Scott Borchetta

President/CEO
Big Machine Label Group
@BigMachine
POWER MOVE: Reaching a direct royalty deal with Clear Channel could change the U.S. label/radio landscape forever.
THE RUNDOWN: It’s been another groundbreaking year for Scott Borchetta and his country music company, which moved to swanky new offices in Nashville recently. Thanks in part to Big Machine’s efforts, Taylor Swift’s Red became the year’s second-biggest-selling album, with more than 3.1 million units moved in 2012, according to Nielsen SoundScan. The carefully coordinated, multimillion-dollar marketing campaign, with retail partners ranging from Target to Walgreens, was almost a perfect case study on how to pitch a blockbuster album in the 21st century.

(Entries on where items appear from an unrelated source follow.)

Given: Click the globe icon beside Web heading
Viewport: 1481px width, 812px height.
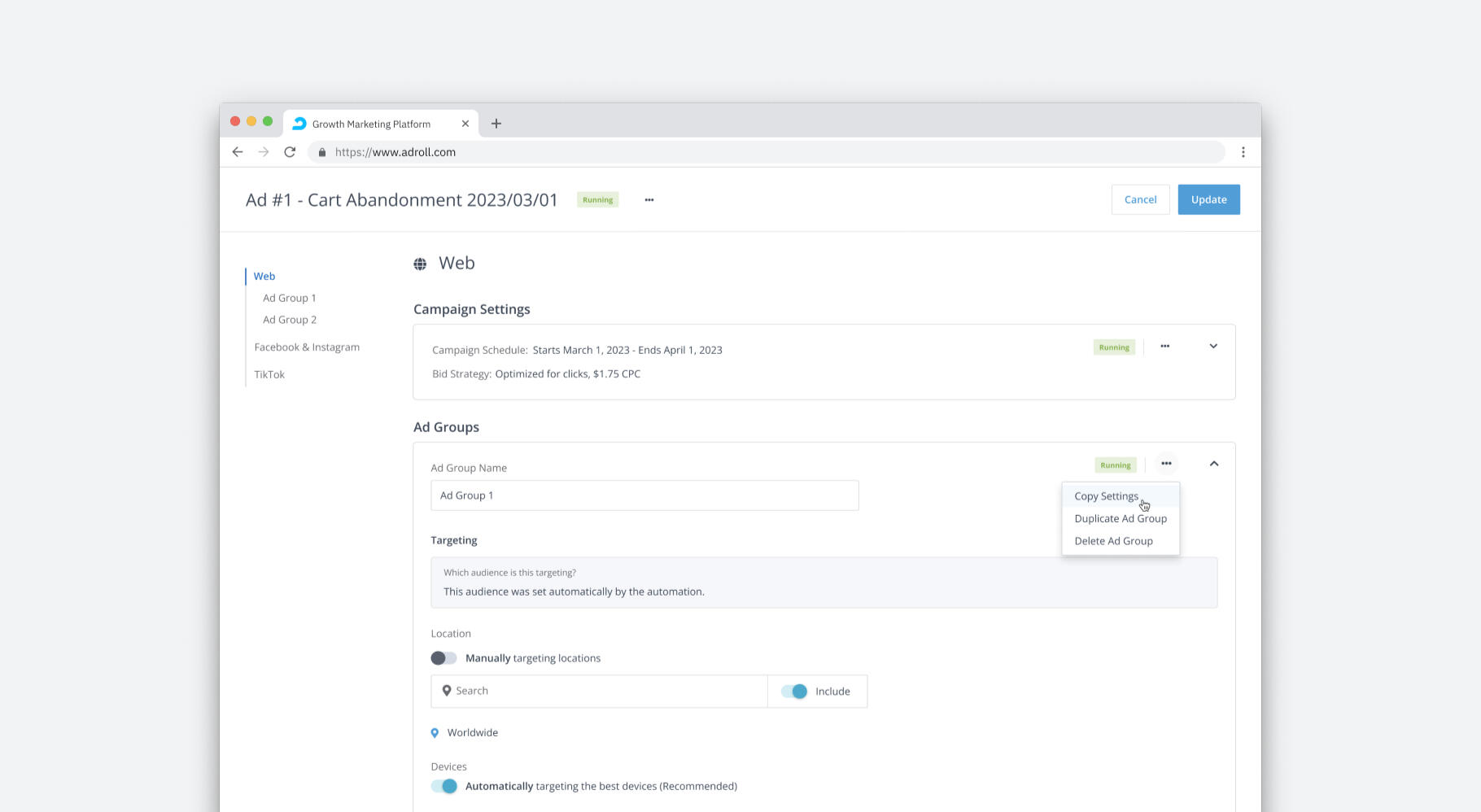Looking at the screenshot, I should click(x=420, y=264).
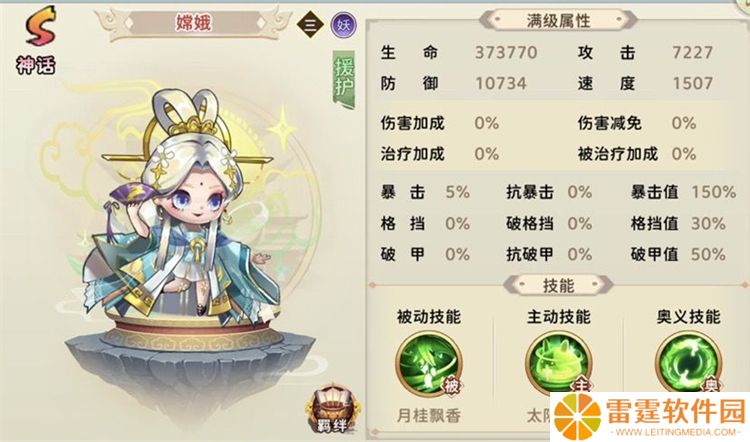Select the 暴击值 150% stat entry
750x442 pixels.
click(683, 192)
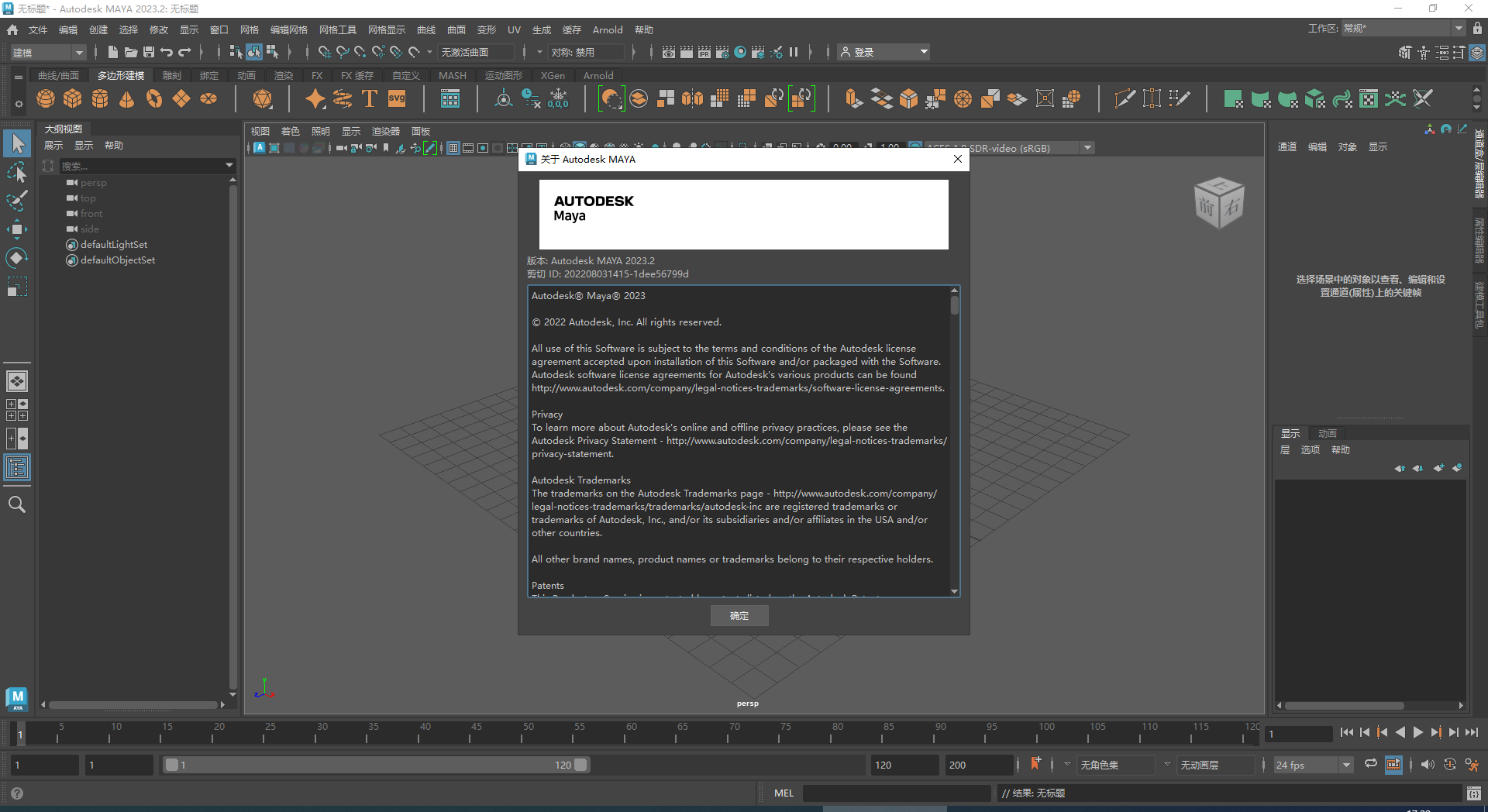The width and height of the screenshot is (1488, 812).
Task: Switch to the 雕刻 shelf tab
Action: [171, 76]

It hasn’t just been all about Swift. Borchetta highlights another potentially big year in 2013 for label acts the Band Perry, Brantley Gilbert and Florida Georgia Line, as well as for Tim McGraw, the veteran superstar who was signed in 2012 after a two-decade run at Curb Records.
Even so, Borchetta, who founded Big Machine Label Group just eight years ago, doesn’t cite having the top-selling country album as his finest achievement last year. Instead, he’s beaming over becoming the first company to sign a direct performance royalty deal with the United States’ biggest radio group, Clear Channel. “It’s something we’re proud about, because people have been trying for decades to get it done. It creates new revenue to invest in new artists.” That deal was followed by an arrangement with fellow radio giant Entercom.
As a small, albeit successful, indie label, it could be risky for Big Machine to be the face for upheaval, challenging the entrenched ways that labels and radio have always worked together. But Borchetta believes those kinds of moves are exactly what the music industry needs: more risk-taking.